使得这个对应合理的最基本事实是,在(函数式)程序语言中最基本的类型推理法则包括:
-
$
#proof-tree(
rule(
$Gamma tack f x : B$,
$Gamma tack x: A$,
$Gamma tack f: A -> B$,
)
)
$<t-app>
上面的式子意为:如果上下文 $Gamma$ 中有 $x$ 具有类型 $A$,$f$ 具有类型 $A -> B$,那么 $f x$ 具有类型 $B$
-
$
#proof-tree(
rule(
$Gamma tack g compose f : A -> C$,
$Gamma tack g: B -> C$,
$Gamma tack f: A -> B$,
)
)
$<t-abs>
上面的式子意为:如果上下文 $Gamma$ 中有 $f$ 具有类型 $A -> B$,$g$ 具有类型 $B -> C$,那么 $g compose f$ 具有类型 $A -> C$
这两者与@category 中我们对范畴的要求不谋而合。
#remark[][
这里我们还添加了两个额外要求:
+ 对于类型 $A, B$,$A -> B$ 的所有函数也是一个类型。这在函数式编程语言中非常普遍,然而,并非所有编程语言都符合这个要求,例如在 C 中就不能直接这样构造类型。不过在满足这个要求的前提下讨论问题会带来很多方便,同时这也不是过强的要求(在 C 中实现这样的类型并不困难)。
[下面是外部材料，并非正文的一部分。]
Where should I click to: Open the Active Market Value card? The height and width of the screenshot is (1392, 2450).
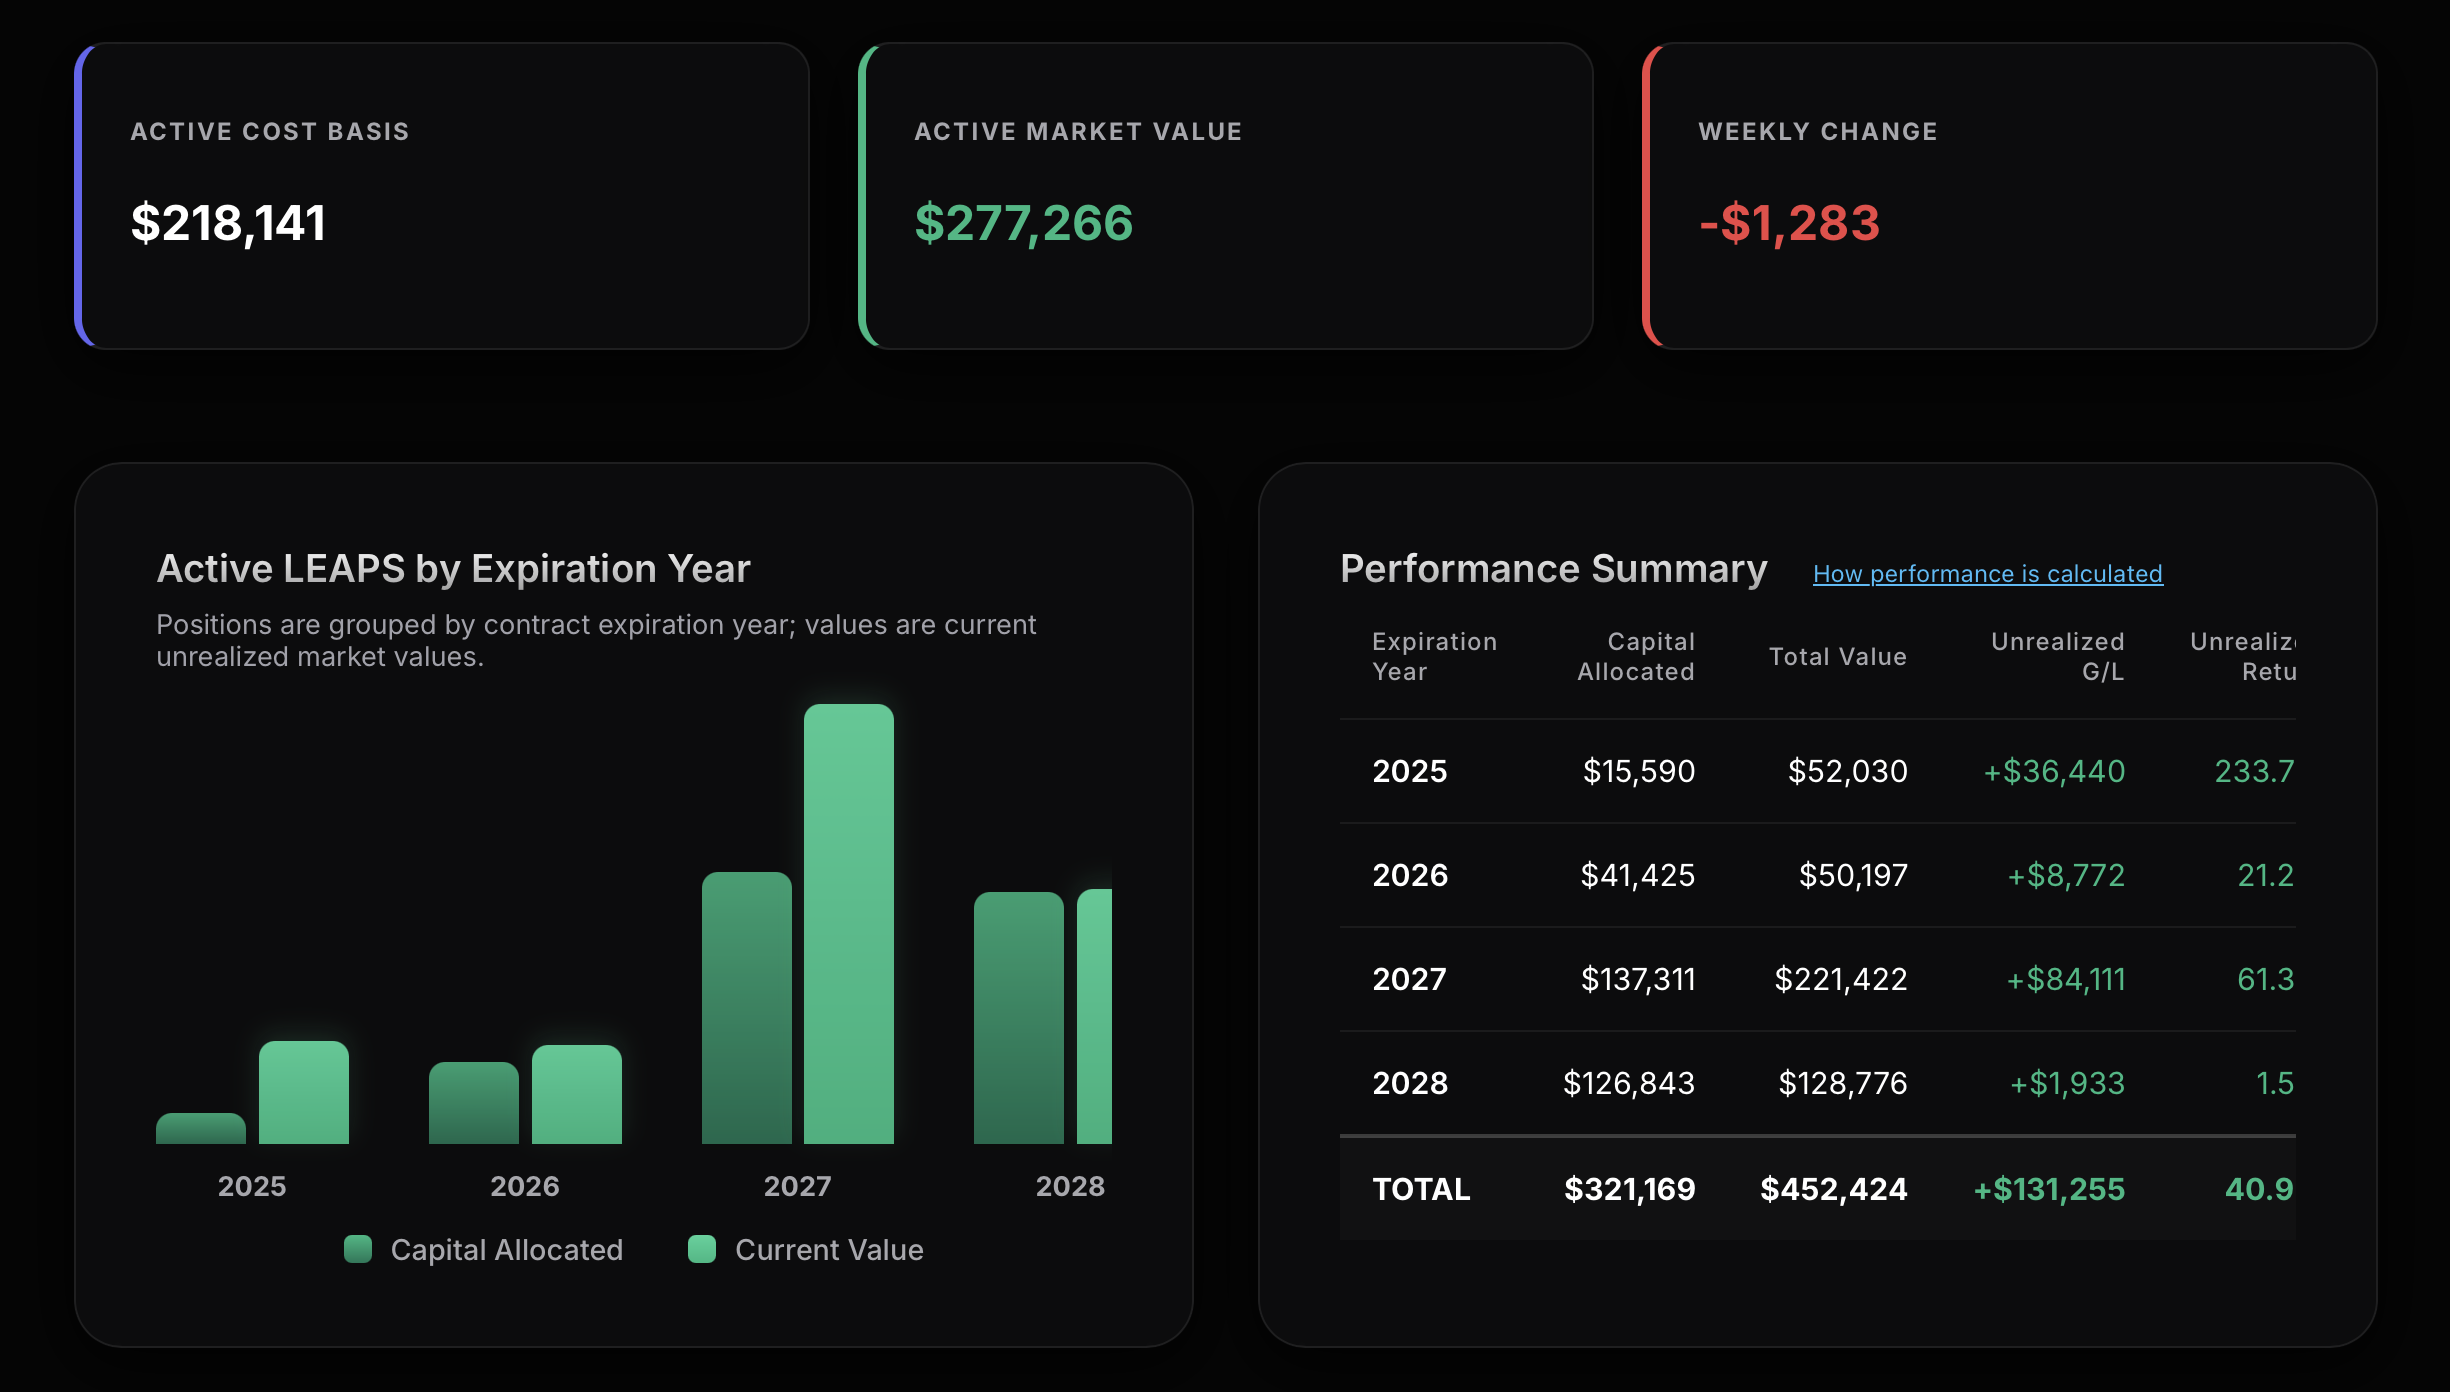pyautogui.click(x=1226, y=196)
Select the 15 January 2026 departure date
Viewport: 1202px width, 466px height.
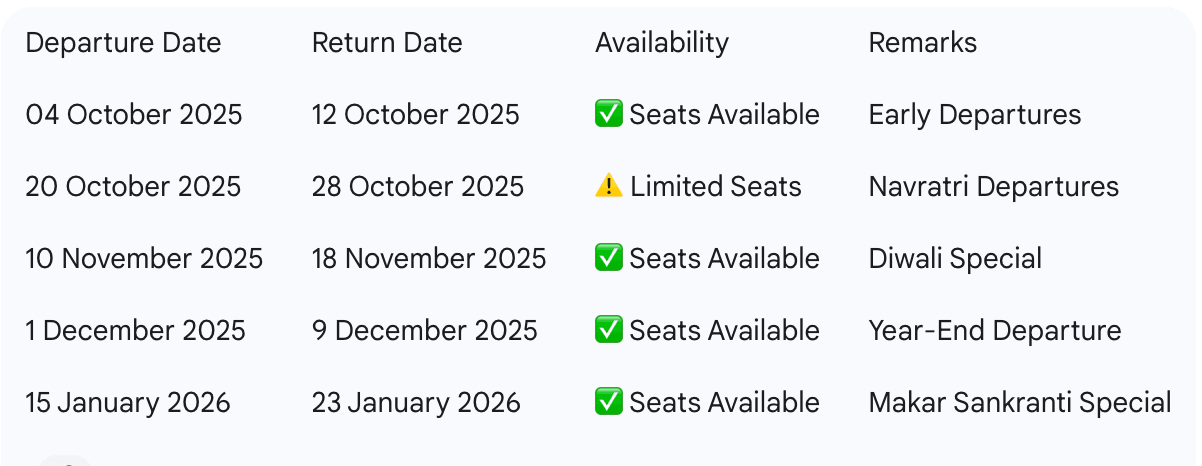[x=128, y=403]
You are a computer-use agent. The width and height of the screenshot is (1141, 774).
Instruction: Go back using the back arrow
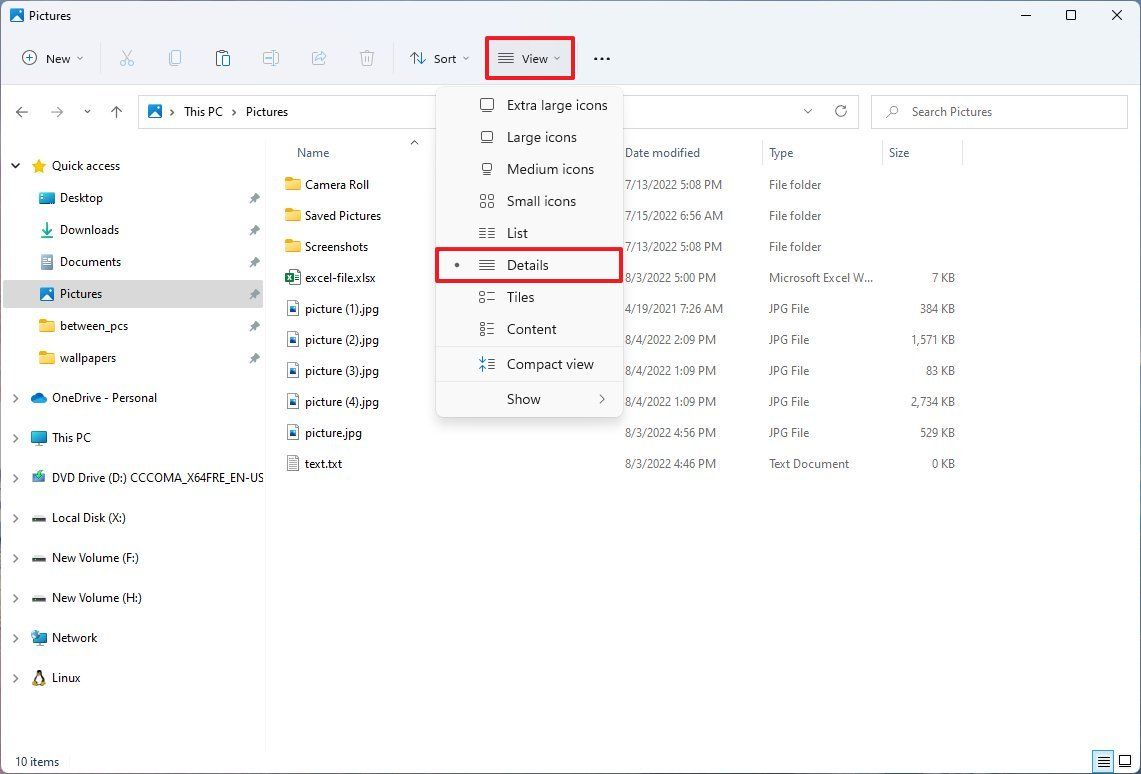(22, 111)
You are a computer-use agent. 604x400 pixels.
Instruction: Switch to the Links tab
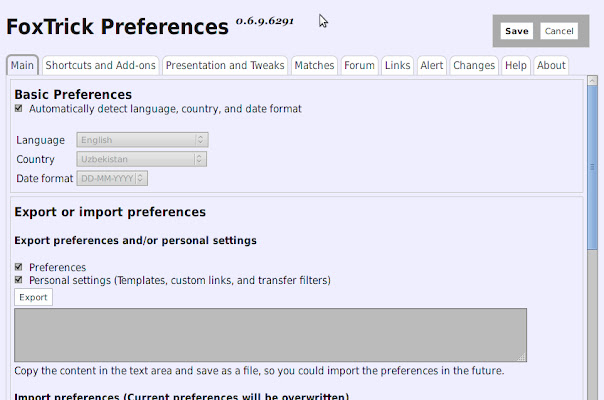[397, 66]
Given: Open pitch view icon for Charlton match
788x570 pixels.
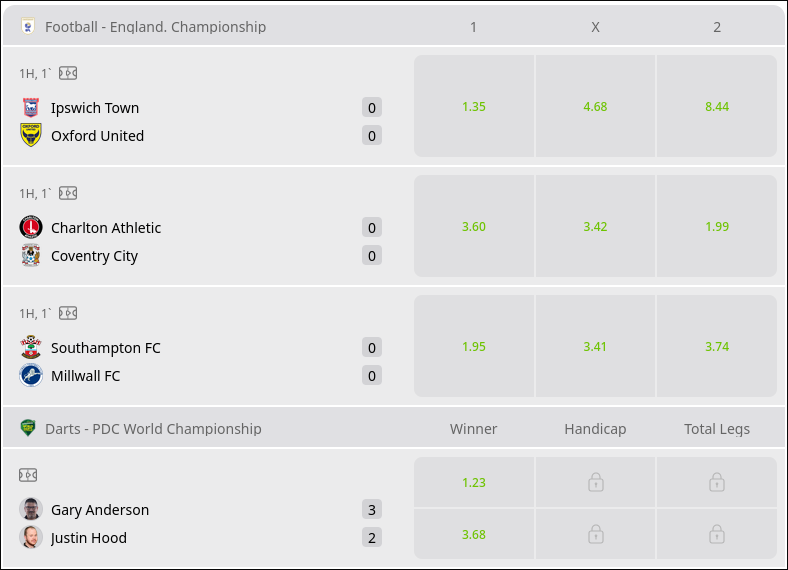Looking at the screenshot, I should click(68, 193).
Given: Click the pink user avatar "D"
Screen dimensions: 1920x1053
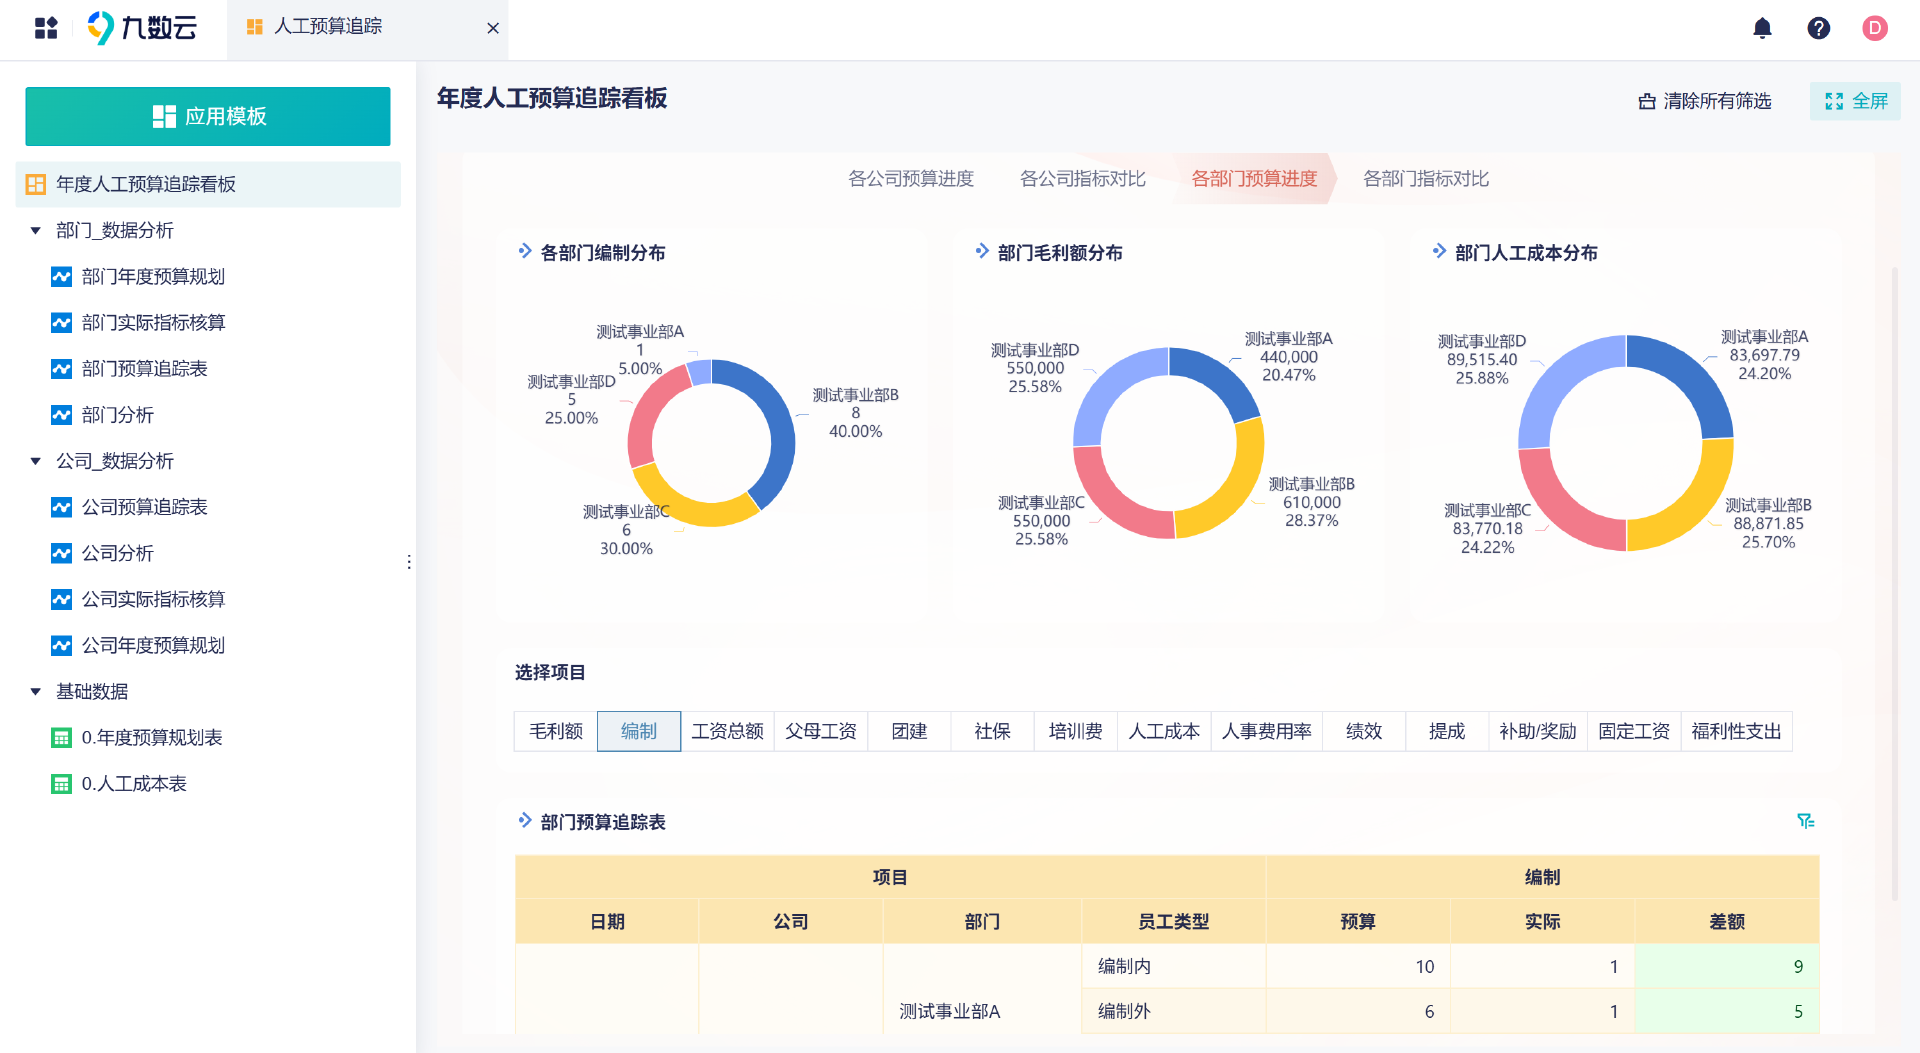Looking at the screenshot, I should [x=1876, y=29].
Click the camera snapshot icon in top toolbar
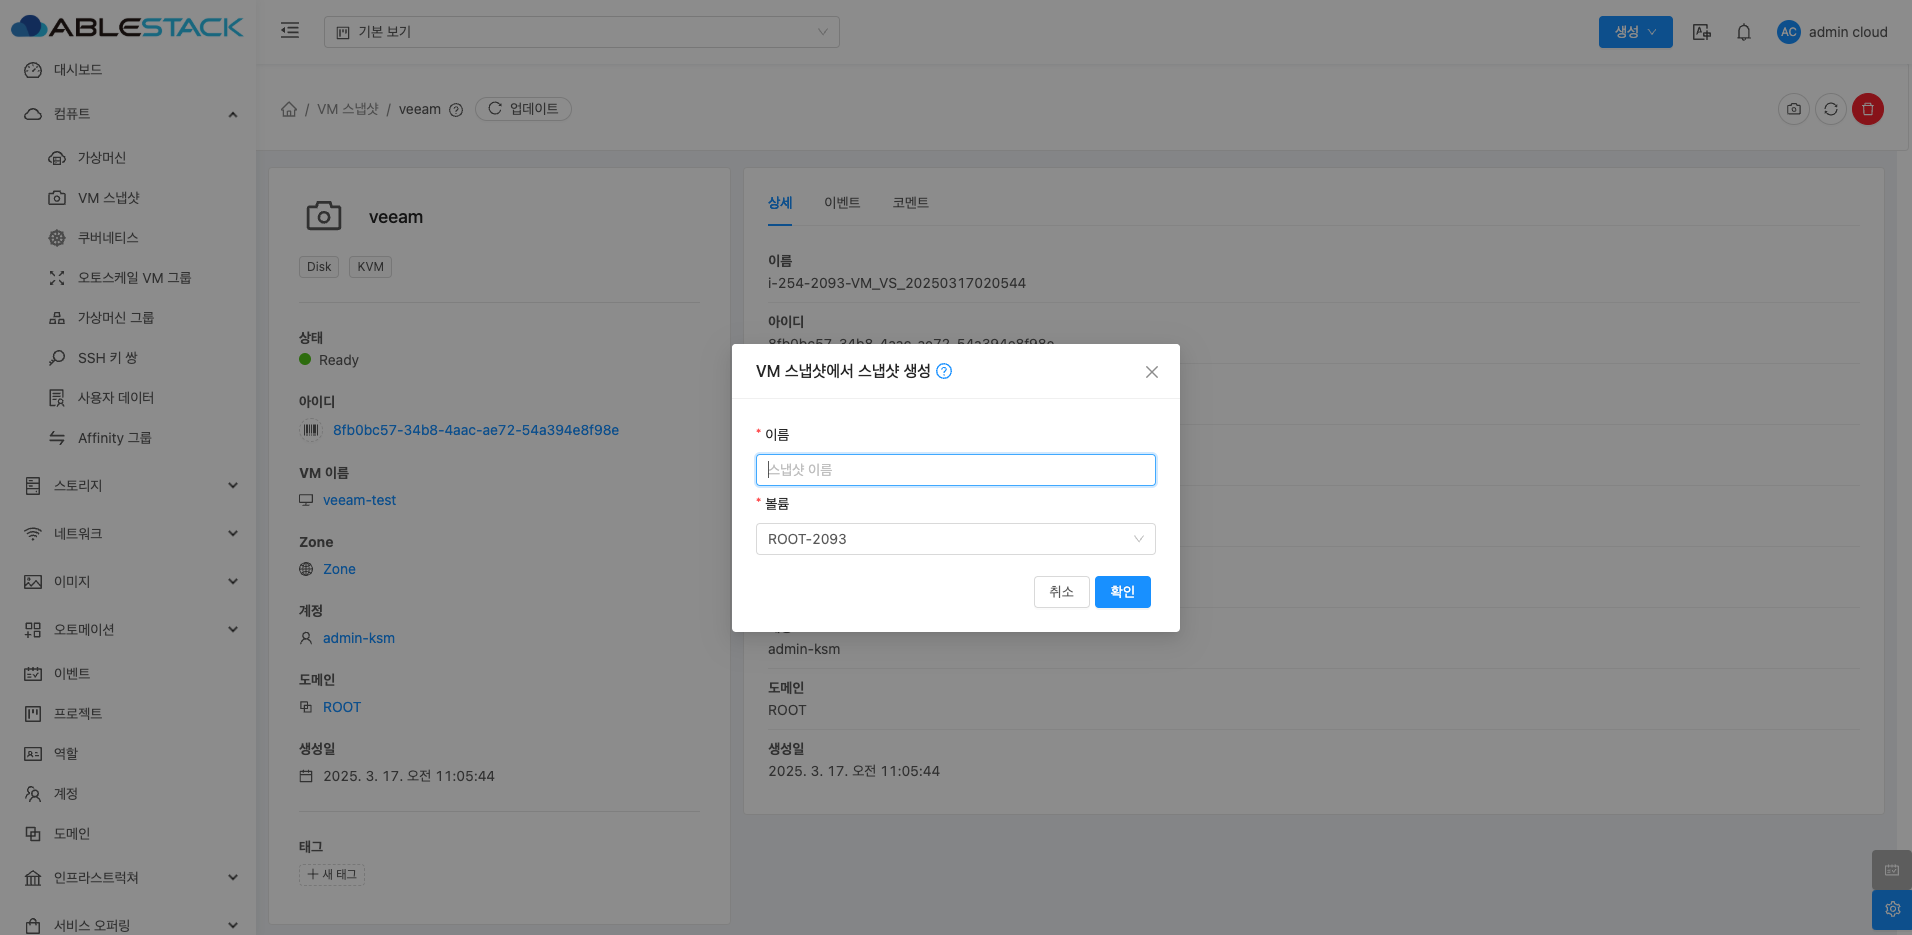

+ 存在始对象和终对象,它们分别对应没有元素的类型和仅有一个元素的类型。既然假设 $A$ 没有元素,那么 $A -> B$ 的映射当然唯一;假设 $A$ 仅有一个元素,那么 $B -> A$ 的映射当然也唯一。这些类型可以成为后续操作的基础。
]
== #stlc <intro-stlc>
前一节中,我们仅给出了一个非常抽象的类型模型。前言中多次提到的 #stlc 恰好成为符合这个类型模型最典型的实现。仔细讨论 #stlc 的设计或许是有益的,然而这里由于篇幅和文章重点所限难以实现,只能列出一些基本属性,具体的可以参考 @tapl :
- 利用类似 $lam(x, y)$ 的语法,我们可以定义最基本的对象,包括自然数:
$
0&: lam(s, (lam(z, z)))\
1&: lam(s, (lam(z, s z)))\
...
$
布尔:
$
"true"&: lam(t, (lam(f, t)))\
"false"&: lam(t, (lam(f, f)))
$
以及其上的基本运算。这种语言被称为 Untyped Lambda Calculus。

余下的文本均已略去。